# Problem details
Within the entries below, please return exactly the lines from the one with "Task: Click the question mark help icon" through the one with "This screenshot has width=747, height=834.", leaving out any pictures.

(Saved data entries)
****************************************
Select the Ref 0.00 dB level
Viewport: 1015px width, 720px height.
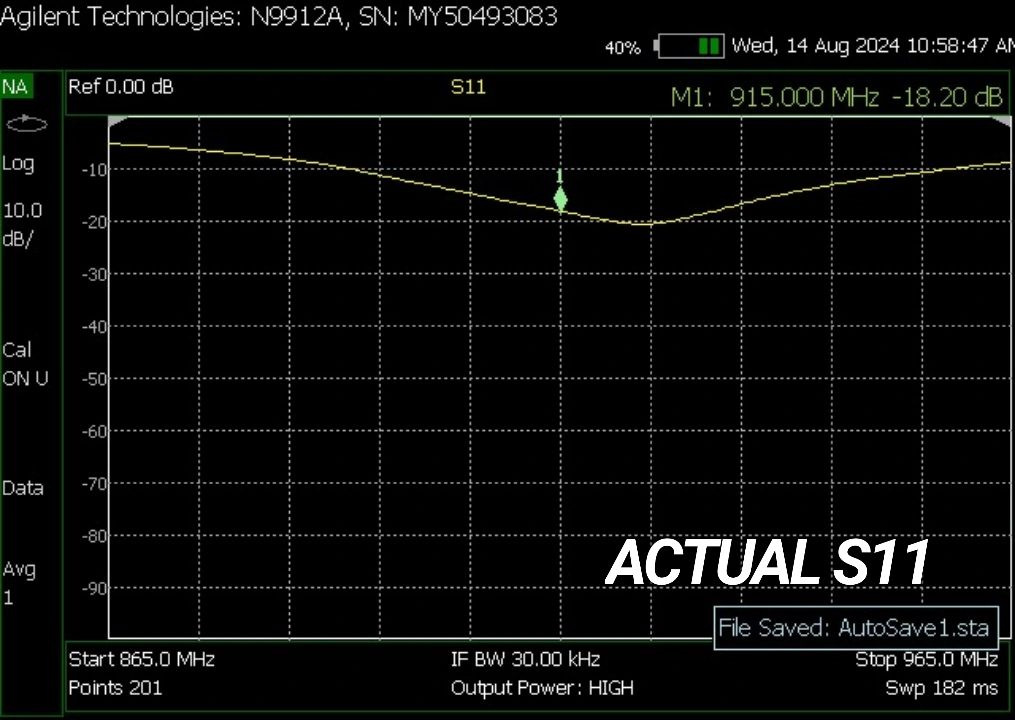(120, 87)
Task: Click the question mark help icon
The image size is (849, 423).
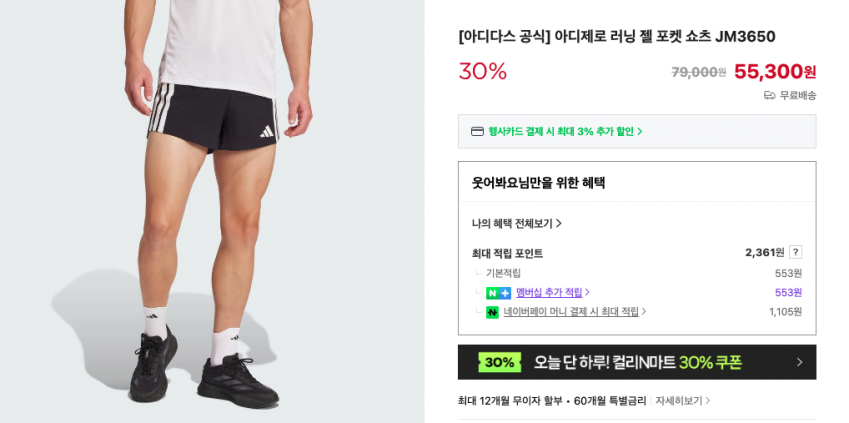Action: [795, 252]
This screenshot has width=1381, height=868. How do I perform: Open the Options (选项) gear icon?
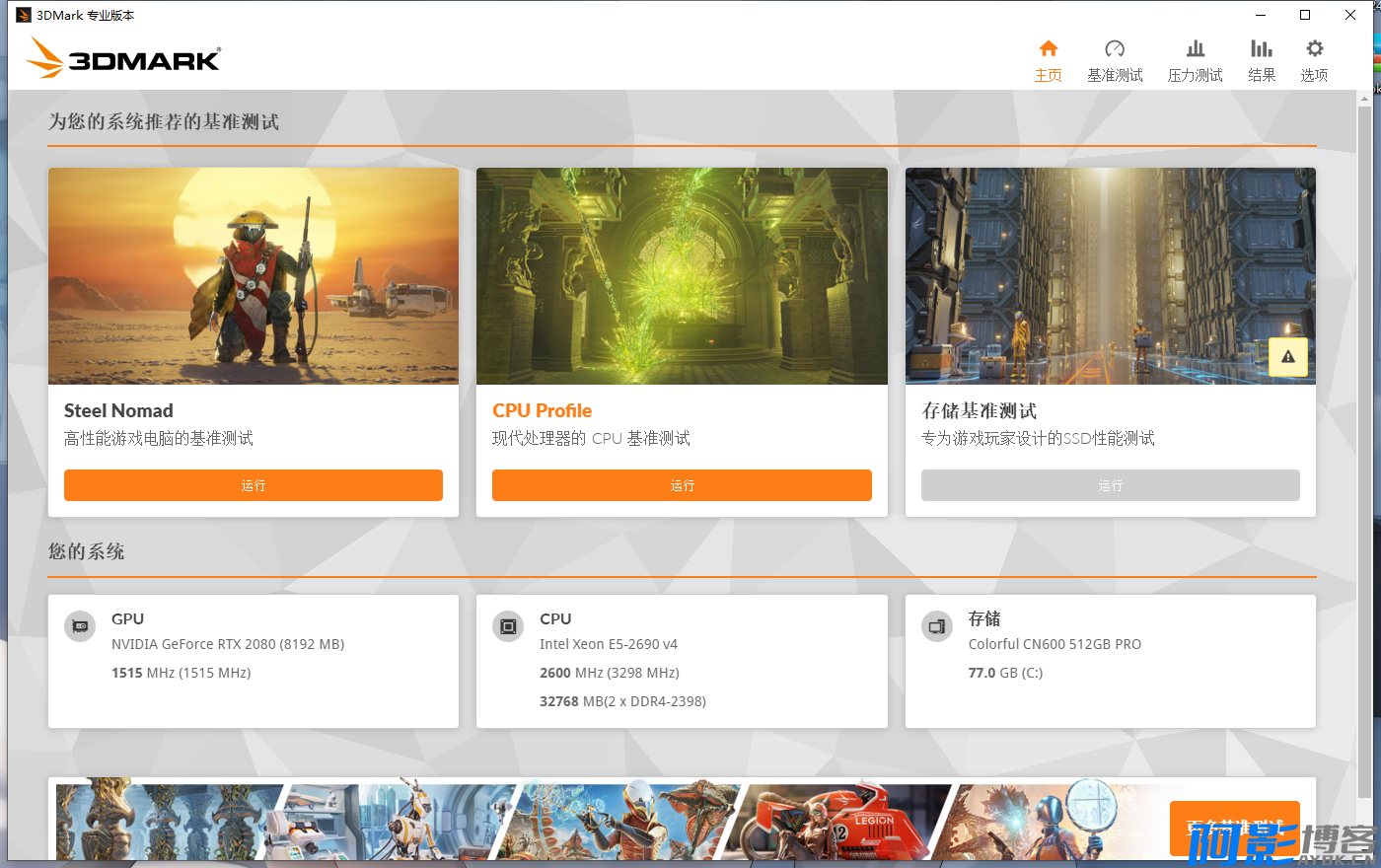pos(1314,48)
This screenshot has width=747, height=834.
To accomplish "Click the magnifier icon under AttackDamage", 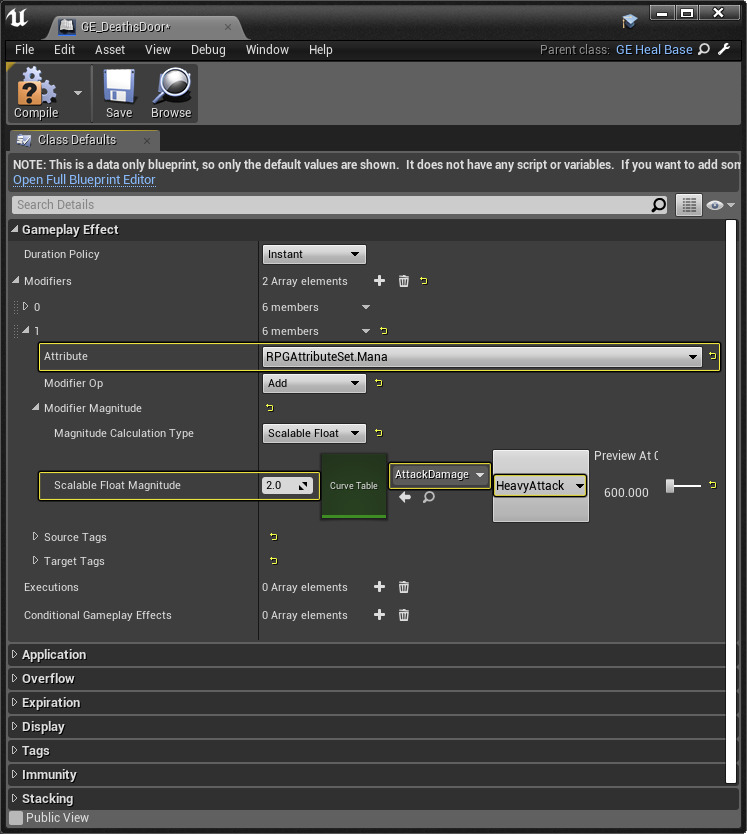I will point(428,497).
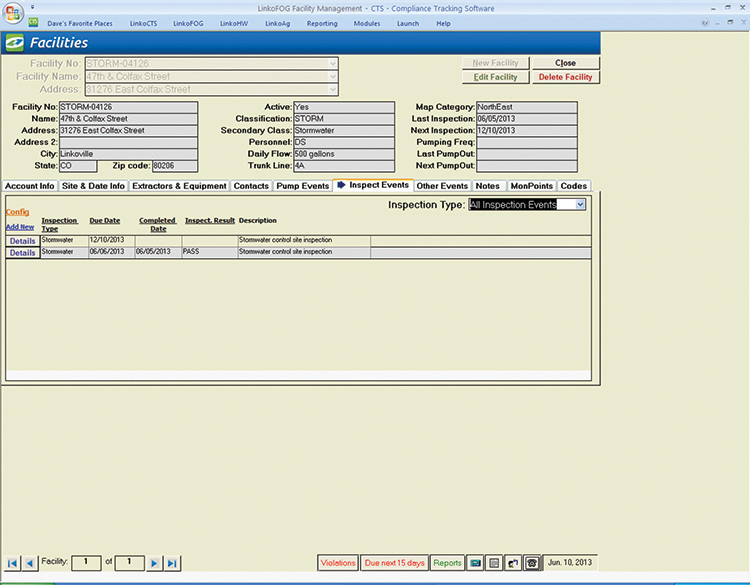Image resolution: width=750 pixels, height=585 pixels.
Task: Click the facility record number field
Action: pos(86,563)
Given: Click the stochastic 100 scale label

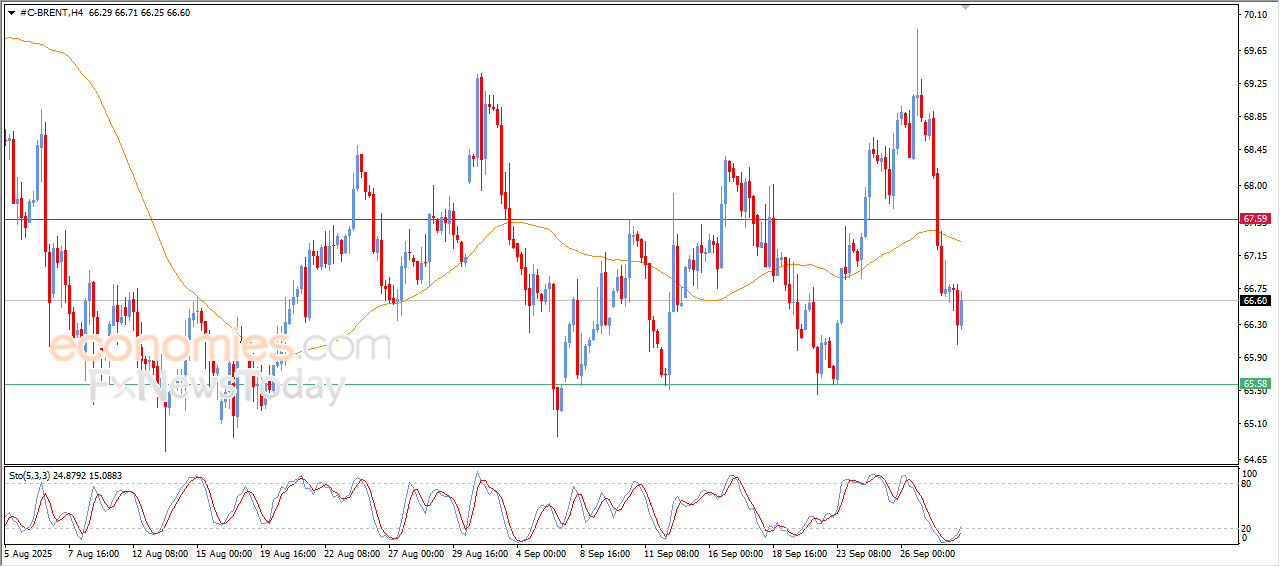Looking at the screenshot, I should 1249,472.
****************************************
# Task answer
Task: Click the question mark help icon
The image size is (849, 423).
Action: [795, 252]
This screenshot has width=1381, height=868. How do I perform: Open the Options (选项) gear icon?
pos(1314,48)
This screenshot has width=747, height=834.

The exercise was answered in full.